The first half of Rodney’s book is all memoir, recounting his origins in tiny Hemingway, SC working at Scott’s Bar-B-Que the family barbecue restaurant and convenience store. The story of how he got from there to co-owning Rodney Scott’s Whole Hog BBQ in Charleston, Birmingham, and Atlanta (with two more Alabama locations planned just this year) is fairly well worn territory if you’ve heard an interview or watched Netflix’s “Chef’s Table: BBQ.” What’s not as familiar or well-known is Scott’s current family dynamic, particularly with his father Roosevelt “Rosie” Scott.

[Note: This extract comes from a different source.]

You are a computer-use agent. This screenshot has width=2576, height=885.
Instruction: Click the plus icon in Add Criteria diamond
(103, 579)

In sometimes painful detail, Scott and Elie describe how the breakdown of their relationship started with some mistrust as a result of Scott’s budding barbecue celebrity. Even though all of his work and travel was on behalf of the family business, false accusations and rumors began to circulate in their small town. And that ultimately led to a severing of his relationship with his father and Scott departing for Charleston and starting his budding barbecue restaurant empire. His current relationship with both his father and mother is nonexistent as of the writing of this book and the press tours he’s done this spring.

The book is written in Scott’s voice, which can surely be attributed to Elie’s help. Scott’s mantra is “Every Day is a Good Day” and that blue skies philosophy is clear when reading his writing. A cookbook written by Scott himself was surely a draw, but adding in an accomplished writer such as Elie only added to the appeal. Lolis wrote a seminal text in “Smokestack Lightning: Adventures in the Heart of Barbecue Country” back in 2005, a book that has been on my radar for quite some time.

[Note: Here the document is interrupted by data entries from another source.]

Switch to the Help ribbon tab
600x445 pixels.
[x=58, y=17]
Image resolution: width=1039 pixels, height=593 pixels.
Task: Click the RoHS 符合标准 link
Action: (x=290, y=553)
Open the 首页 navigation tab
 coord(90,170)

The second half of the book is all recipes, starting with how to set up and smoke a whole hog on a cinder block pit in great detail (similar to what Sam Jones and Elliot Moss described in their respective books). From there, it’s all Scott’s menu and point of view, informed by his Pee Dee South Carolina origins.

While Adrian Miller’s “Black Smoke” traced the history and contributions of African Americans to barbecue’s history, Scott’s book actually makes some history of its own, being the first barbecue book by a black pitmaster/chef ever (think about that). “Rodney Scott’s World of BBQ” is a must read barbecue book that gives you just as much insight into the man behind the barbecue empire as well as his food.

Friday Find: Rodney Scott and Lolis Elie on The Dave Chang Show

Monk: I don’t think a lot of secrets are actually spilled on this appearance by Rodney Scott and Lolis Eric Lolie on The Dave Chang show, other than you probably can’t cook Rodney Scott-level barbecue if you aren’t the man himself. The hour goes by quickly and its a great conversation nonetheless from guys who are clearly friends off microphone.

Description: Dave and Chris are joined by legendary pitmaster Rodney Scott and food historian Lolis Elie to discuss the wonderful world of whole-hog barbecue.